[Exercise goal] Your task is to return all of the entries below exactly, leaving out each picture.

[Provided entries]
----

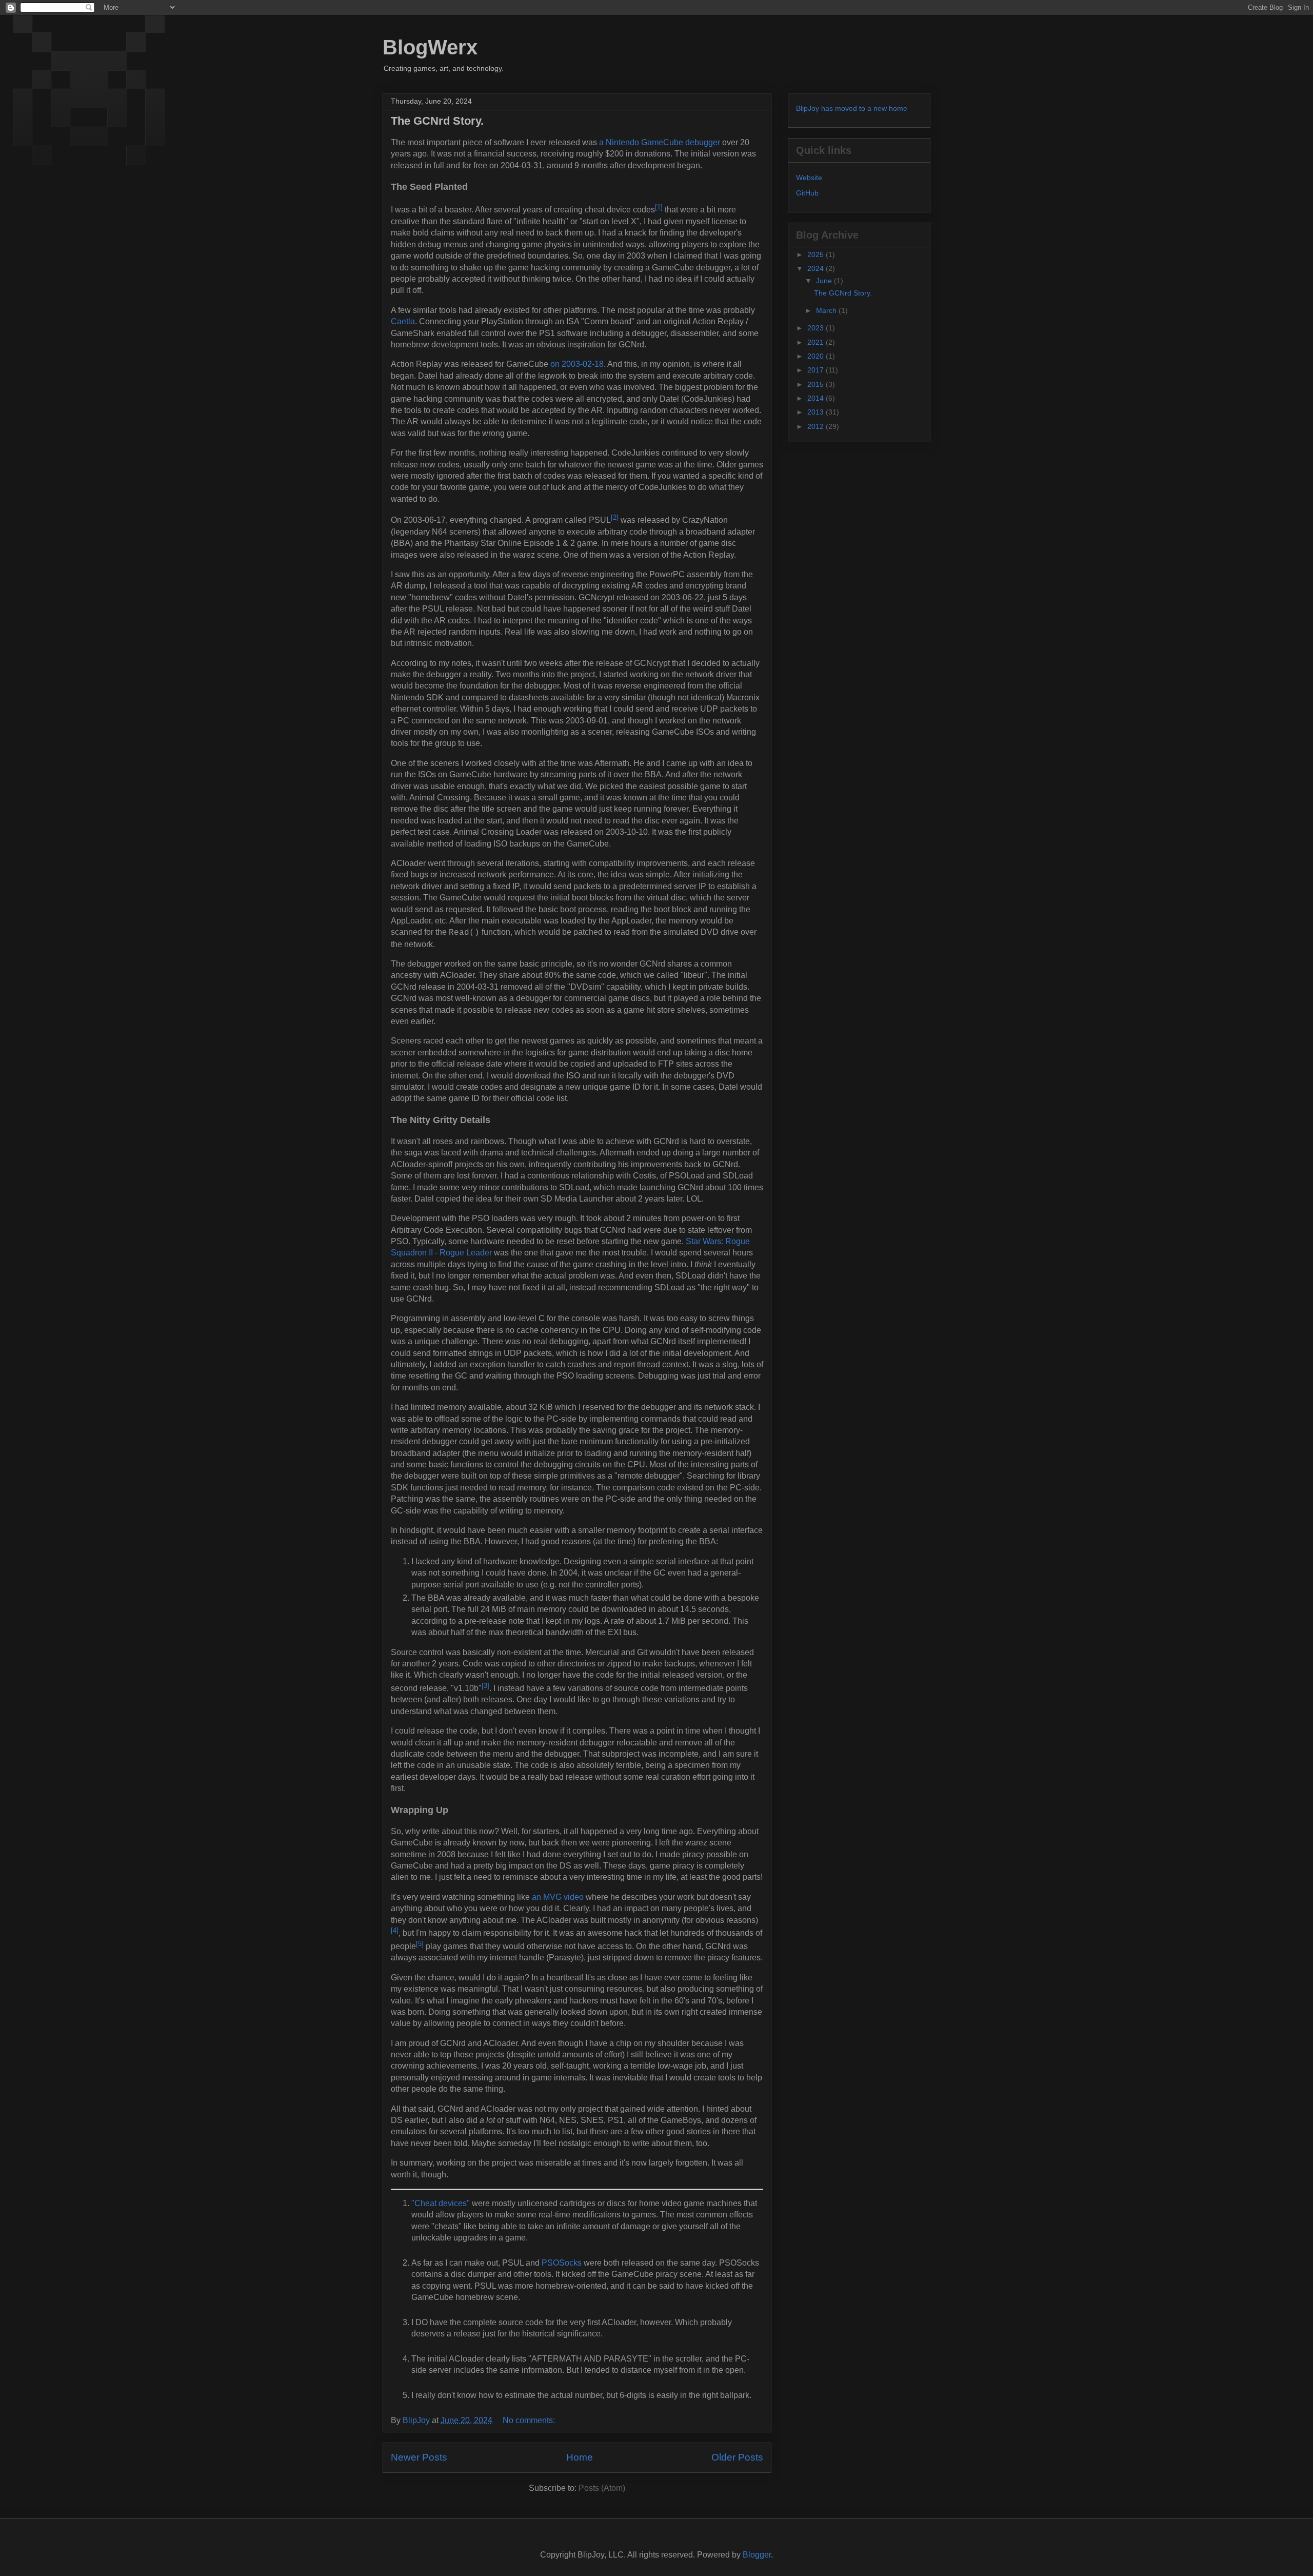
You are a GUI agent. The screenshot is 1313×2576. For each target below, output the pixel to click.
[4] (395, 1930)
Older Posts (737, 2457)
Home (579, 2457)
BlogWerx (430, 47)
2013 (816, 412)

----

[Written solution]
You are a GUI agent. The screenshot is 1313×2576. For each target below, output the pixel to click.
[4] (395, 1930)
Older Posts (737, 2457)
Home (579, 2457)
BlogWerx (430, 47)
2013 (816, 412)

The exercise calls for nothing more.